──────── RECORDS FOR THE EXERCISE

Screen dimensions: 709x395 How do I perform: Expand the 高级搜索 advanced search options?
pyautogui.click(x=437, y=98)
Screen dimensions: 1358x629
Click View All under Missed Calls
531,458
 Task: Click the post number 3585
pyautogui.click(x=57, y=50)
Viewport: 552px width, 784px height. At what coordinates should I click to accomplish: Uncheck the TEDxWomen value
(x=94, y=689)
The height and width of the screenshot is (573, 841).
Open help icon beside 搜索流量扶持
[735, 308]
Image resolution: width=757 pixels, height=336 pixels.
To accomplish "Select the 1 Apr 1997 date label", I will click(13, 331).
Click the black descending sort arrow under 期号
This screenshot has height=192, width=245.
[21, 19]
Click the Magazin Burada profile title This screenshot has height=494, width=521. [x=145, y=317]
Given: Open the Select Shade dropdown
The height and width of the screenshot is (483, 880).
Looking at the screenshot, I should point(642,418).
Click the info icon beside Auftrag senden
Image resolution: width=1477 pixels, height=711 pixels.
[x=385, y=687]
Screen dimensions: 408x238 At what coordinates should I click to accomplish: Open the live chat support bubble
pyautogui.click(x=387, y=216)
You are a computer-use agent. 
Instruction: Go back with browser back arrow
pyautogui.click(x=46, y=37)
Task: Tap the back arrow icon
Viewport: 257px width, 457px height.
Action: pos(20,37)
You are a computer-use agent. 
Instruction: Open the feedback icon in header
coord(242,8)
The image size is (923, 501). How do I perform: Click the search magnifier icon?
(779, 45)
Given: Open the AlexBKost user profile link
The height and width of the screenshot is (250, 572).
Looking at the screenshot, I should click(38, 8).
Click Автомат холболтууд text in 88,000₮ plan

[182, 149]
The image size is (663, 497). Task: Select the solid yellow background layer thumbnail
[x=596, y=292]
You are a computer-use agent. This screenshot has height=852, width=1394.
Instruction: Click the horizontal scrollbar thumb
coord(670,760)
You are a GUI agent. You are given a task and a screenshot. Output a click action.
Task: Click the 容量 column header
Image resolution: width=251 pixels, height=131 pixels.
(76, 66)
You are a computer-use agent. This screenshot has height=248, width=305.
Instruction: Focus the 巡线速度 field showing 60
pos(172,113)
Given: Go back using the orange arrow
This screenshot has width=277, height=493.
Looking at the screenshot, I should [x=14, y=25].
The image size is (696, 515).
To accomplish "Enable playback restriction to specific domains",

────────────────

**REQUIRED WORK:** Which lines in the records contain the word "profile"? Copy each one.

**TASK SOLUTION:**
Click the Magazin Burada profile title This screenshot has height=494, width=521. [x=145, y=317]
Given: Open the AlexBKost user profile link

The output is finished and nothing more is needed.